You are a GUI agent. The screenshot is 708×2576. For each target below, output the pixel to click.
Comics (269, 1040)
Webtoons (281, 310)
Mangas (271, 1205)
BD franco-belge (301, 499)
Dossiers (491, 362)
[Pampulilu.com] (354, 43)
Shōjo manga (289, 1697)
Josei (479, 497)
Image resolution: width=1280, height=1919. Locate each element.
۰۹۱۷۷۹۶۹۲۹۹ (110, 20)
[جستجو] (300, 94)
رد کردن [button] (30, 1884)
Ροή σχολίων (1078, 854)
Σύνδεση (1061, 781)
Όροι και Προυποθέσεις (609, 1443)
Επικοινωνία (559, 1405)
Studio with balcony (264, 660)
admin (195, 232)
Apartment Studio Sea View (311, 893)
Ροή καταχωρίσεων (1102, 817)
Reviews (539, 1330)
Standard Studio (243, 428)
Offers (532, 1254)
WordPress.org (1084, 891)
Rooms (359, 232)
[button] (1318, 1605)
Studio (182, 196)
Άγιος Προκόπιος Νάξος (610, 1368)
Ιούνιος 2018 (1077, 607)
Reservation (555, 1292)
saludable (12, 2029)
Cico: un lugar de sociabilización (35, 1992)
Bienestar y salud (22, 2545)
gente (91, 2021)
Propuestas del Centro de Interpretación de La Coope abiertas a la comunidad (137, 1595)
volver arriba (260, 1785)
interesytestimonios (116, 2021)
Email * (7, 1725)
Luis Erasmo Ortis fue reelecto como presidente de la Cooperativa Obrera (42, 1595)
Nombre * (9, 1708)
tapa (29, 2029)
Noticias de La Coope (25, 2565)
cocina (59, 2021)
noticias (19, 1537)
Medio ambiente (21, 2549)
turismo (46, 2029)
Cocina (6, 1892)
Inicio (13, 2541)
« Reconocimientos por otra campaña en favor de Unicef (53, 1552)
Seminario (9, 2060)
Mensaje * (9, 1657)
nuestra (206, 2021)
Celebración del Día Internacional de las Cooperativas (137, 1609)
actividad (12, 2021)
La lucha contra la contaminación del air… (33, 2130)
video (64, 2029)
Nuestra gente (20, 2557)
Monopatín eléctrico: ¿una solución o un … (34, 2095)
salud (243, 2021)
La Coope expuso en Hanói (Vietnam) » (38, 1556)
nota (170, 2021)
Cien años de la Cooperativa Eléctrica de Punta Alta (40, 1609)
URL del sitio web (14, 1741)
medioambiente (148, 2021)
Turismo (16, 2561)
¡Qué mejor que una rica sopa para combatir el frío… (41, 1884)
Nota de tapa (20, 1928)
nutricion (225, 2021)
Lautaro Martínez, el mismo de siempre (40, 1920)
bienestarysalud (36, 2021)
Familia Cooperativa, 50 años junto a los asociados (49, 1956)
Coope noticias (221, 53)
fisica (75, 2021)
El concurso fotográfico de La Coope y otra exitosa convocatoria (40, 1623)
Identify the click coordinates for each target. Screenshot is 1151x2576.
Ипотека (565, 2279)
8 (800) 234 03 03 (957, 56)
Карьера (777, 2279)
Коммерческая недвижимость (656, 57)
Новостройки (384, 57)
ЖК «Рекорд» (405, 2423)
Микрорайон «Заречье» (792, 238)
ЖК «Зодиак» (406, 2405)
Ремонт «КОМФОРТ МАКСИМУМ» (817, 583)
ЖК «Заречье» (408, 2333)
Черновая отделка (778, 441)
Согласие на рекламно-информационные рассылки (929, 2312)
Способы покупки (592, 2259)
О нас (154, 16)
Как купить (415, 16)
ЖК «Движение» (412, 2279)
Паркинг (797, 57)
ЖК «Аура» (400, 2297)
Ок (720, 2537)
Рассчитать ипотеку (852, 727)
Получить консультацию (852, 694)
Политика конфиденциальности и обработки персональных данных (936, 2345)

#### TASK:
Every entry must be printed again, exactly as it reads.

#### RESULT FOR THIS EXERCISE:
You are a GUI agent. The screenshot is 708×2576. For each target below, output the pixel to click.
Comics (269, 1040)
Webtoons (281, 310)
Mangas (271, 1205)
BD franco-belge (301, 499)
Dossiers (491, 362)
[Pampulilu.com] (354, 43)
Shōjo manga (289, 1697)
Josei (479, 497)
Image resolution: width=1280, height=1919. Locate each element.
۰۹۱۷۷۹۶۹۲۹۹ (110, 20)
[جستجو] (300, 94)
رد کردن [button] (30, 1884)
Ροή σχολίων (1078, 854)
Σύνδεση (1061, 781)
Όροι και Προυποθέσεις (609, 1443)
Επικοινωνία (559, 1405)
Studio with balcony (264, 660)
admin (195, 232)
Apartment Studio Sea View (311, 893)
Ροή καταχωρίσεων (1102, 817)
Reviews (539, 1330)
Standard Studio (243, 428)
Offers (532, 1254)
WordPress.org (1084, 891)
Rooms (359, 232)
[button] (1318, 1605)
Studio (182, 196)
Άγιος Προκόπιος Νάξος (610, 1368)
Ιούνιος 2018 (1077, 607)
Reservation (555, 1292)
saludable (12, 2029)
Cico: un lugar de sociabilización (35, 1992)
Bienestar y salud (22, 2545)
gente (91, 2021)
Propuestas del Centro de Interpretación de La Coope abiertas a la comunidad (137, 1595)
volver arriba (260, 1785)
interesytestimonios (116, 2021)
Email * (7, 1725)
Luis Erasmo Ortis fue reelecto como presidente de la Cooperativa Obrera (42, 1595)
Nombre * (9, 1708)
tapa (29, 2029)
Noticias de La Coope (25, 2565)
cocina (59, 2021)
noticias (19, 1537)
Medio ambiente (21, 2549)
turismo (46, 2029)
Cocina (6, 1892)
Inicio (13, 2541)
« Reconocimientos por otra campaña en favor de Unicef (53, 1552)
Seminario (9, 2060)
Mensaje * (9, 1657)
nuestra (206, 2021)
Celebración del Día Internacional de las Cooperativas (137, 1609)
actividad (12, 2021)
La lucha contra la contaminación del air… (33, 2130)
video (64, 2029)
Nuestra gente (20, 2557)
Monopatín eléctrico: ¿una solución o un … (34, 2095)
salud (243, 2021)
La Coope expuso en Hanói (Vietnam) » (38, 1556)
nota (170, 2021)
Cien años de la Cooperativa Eléctrica de Punta Alta (40, 1609)
URL del sitio web (14, 1741)
medioambiente (148, 2021)
Turismo (16, 2561)
¡Qué mejor que una rica sopa para combatir el frío… (41, 1884)
Nota de tapa (20, 1928)
nutricion (225, 2021)
Lautaro Martínez, el mismo de siempre (40, 1920)
bienestarysalud (36, 2021)
Familia Cooperativa, 50 años junto a los asociados (49, 1956)
Coope noticias (221, 53)
fisica (75, 2021)
El concurso fotográfico de La Coope y otra exitosa convocatoria (40, 1623)
Identify the click coordinates for each target. Screenshot is 1151x2576.
Ипотека (565, 2279)
8 (800) 234 03 03 (957, 56)
Карьера (777, 2279)
Коммерческая недвижимость (656, 57)
Новостройки (384, 57)
ЖК «Рекорд» (405, 2423)
Микрорайон «Заречье» (792, 238)
ЖК «Зодиак» (406, 2405)
Ремонт «КОМФОРТ МАКСИМУМ» (817, 583)
ЖК «Заречье» (408, 2333)
Черновая отделка (778, 441)
Согласие на рекламно-информационные рассылки (929, 2312)
Способы покупки (592, 2259)
О нас (154, 16)
Как купить (415, 16)
ЖК «Движение» (412, 2279)
Паркинг (797, 57)
ЖК «Аура» (400, 2297)
Ок (720, 2537)
Рассчитать ипотеку (852, 727)
Получить консультацию (852, 694)
Политика конфиденциальности и обработки персональных данных (936, 2345)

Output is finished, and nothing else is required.